Exercise objective:
Once the line containing "Where should I" appears, output it and each remaining line of the records below exactly, with no pictures and nothing more.

Stored entries:
=======

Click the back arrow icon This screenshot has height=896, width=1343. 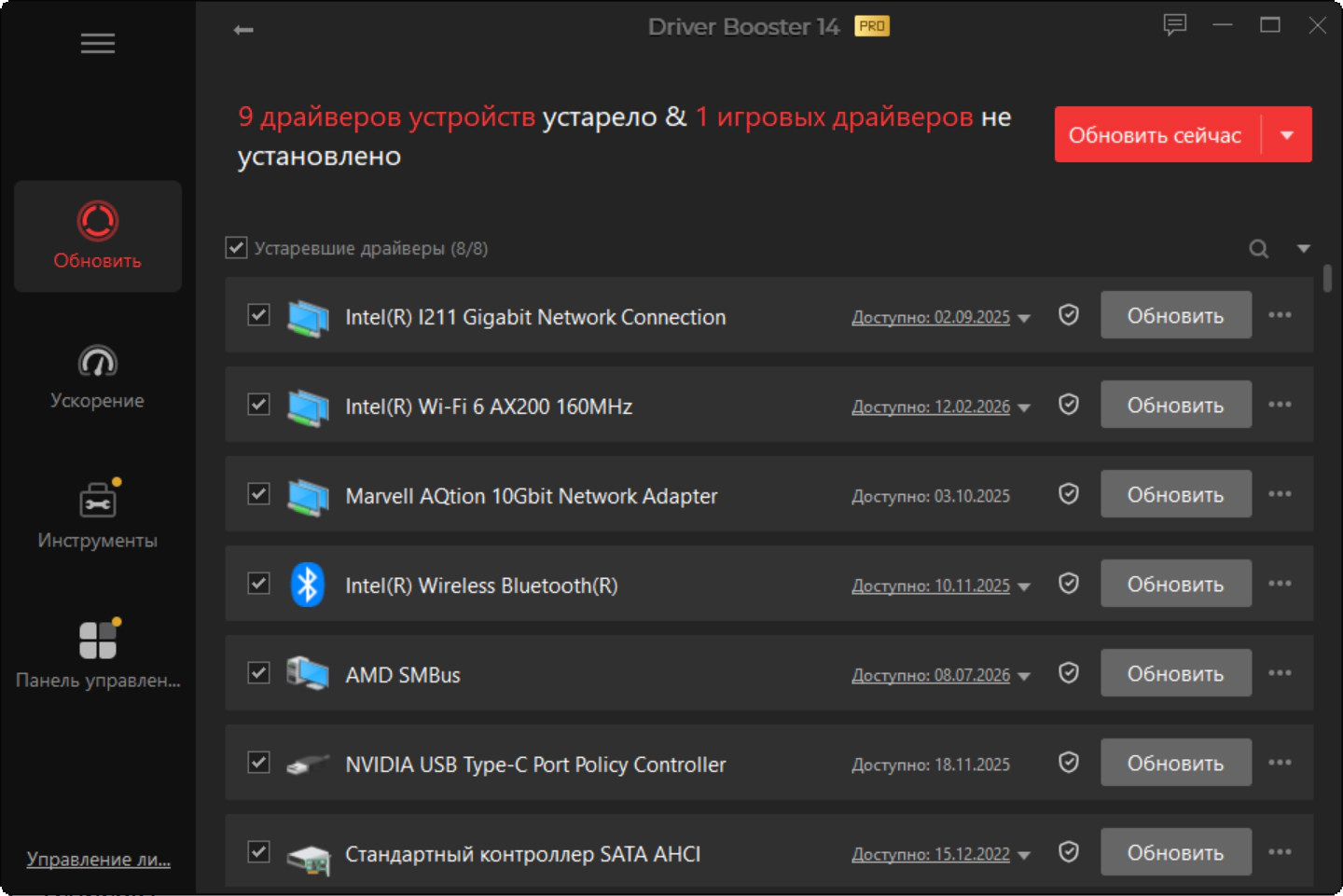[243, 30]
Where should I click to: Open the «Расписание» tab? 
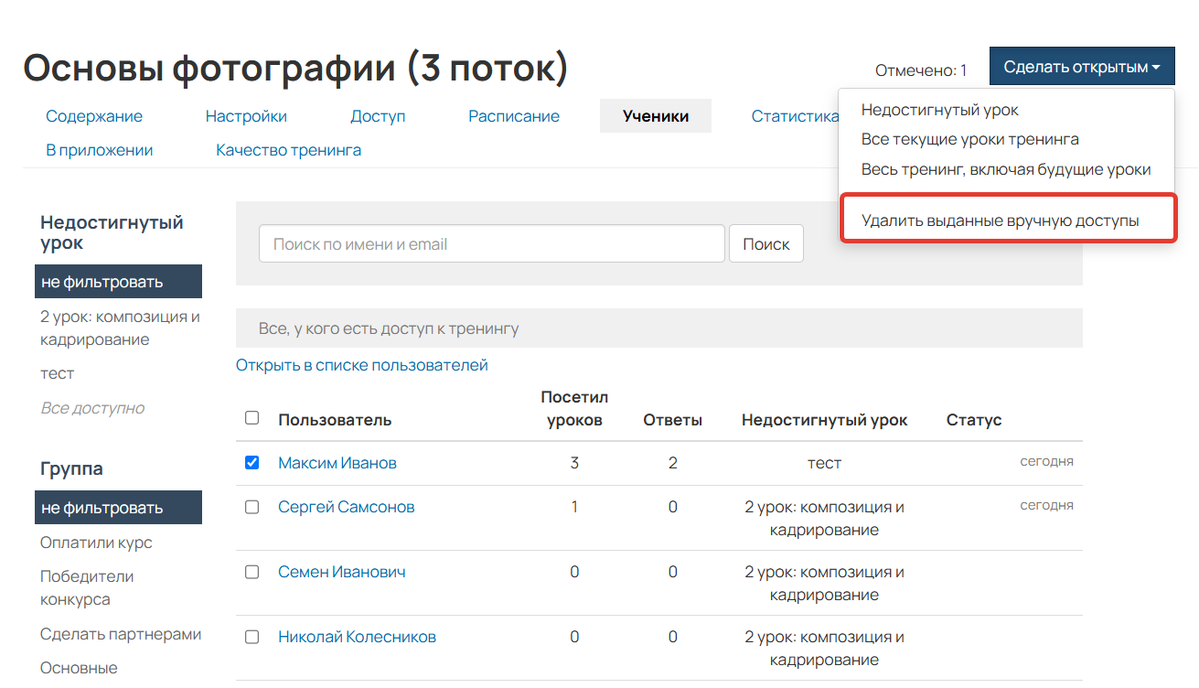pyautogui.click(x=513, y=115)
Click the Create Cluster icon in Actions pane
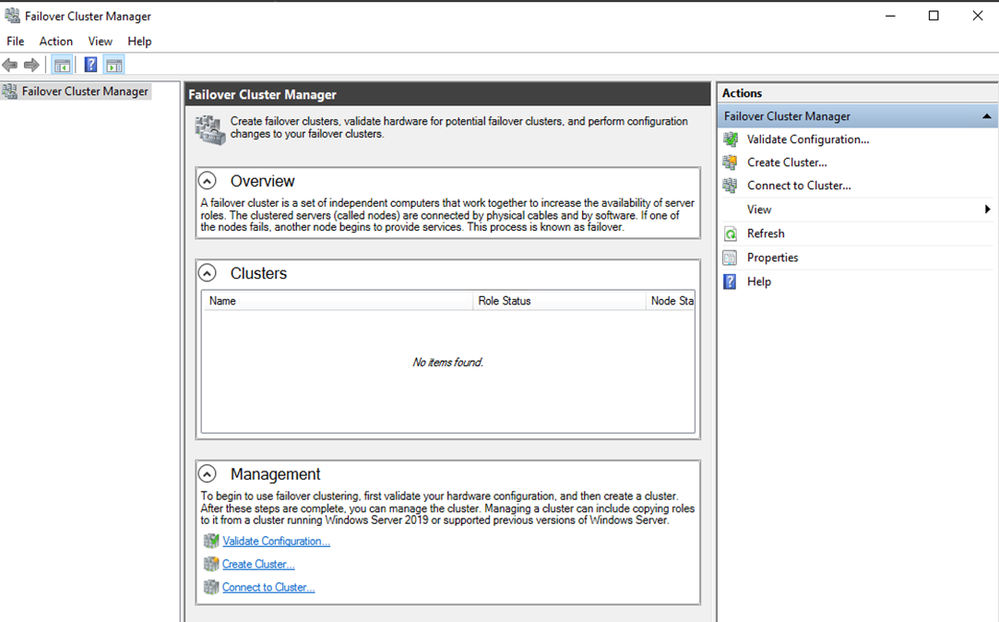 (x=731, y=162)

=======

Exercise output:
Where should I click to: Open the «Расписание» tab? 
pyautogui.click(x=513, y=115)
Click the Create Cluster icon in Actions pane
 (x=731, y=162)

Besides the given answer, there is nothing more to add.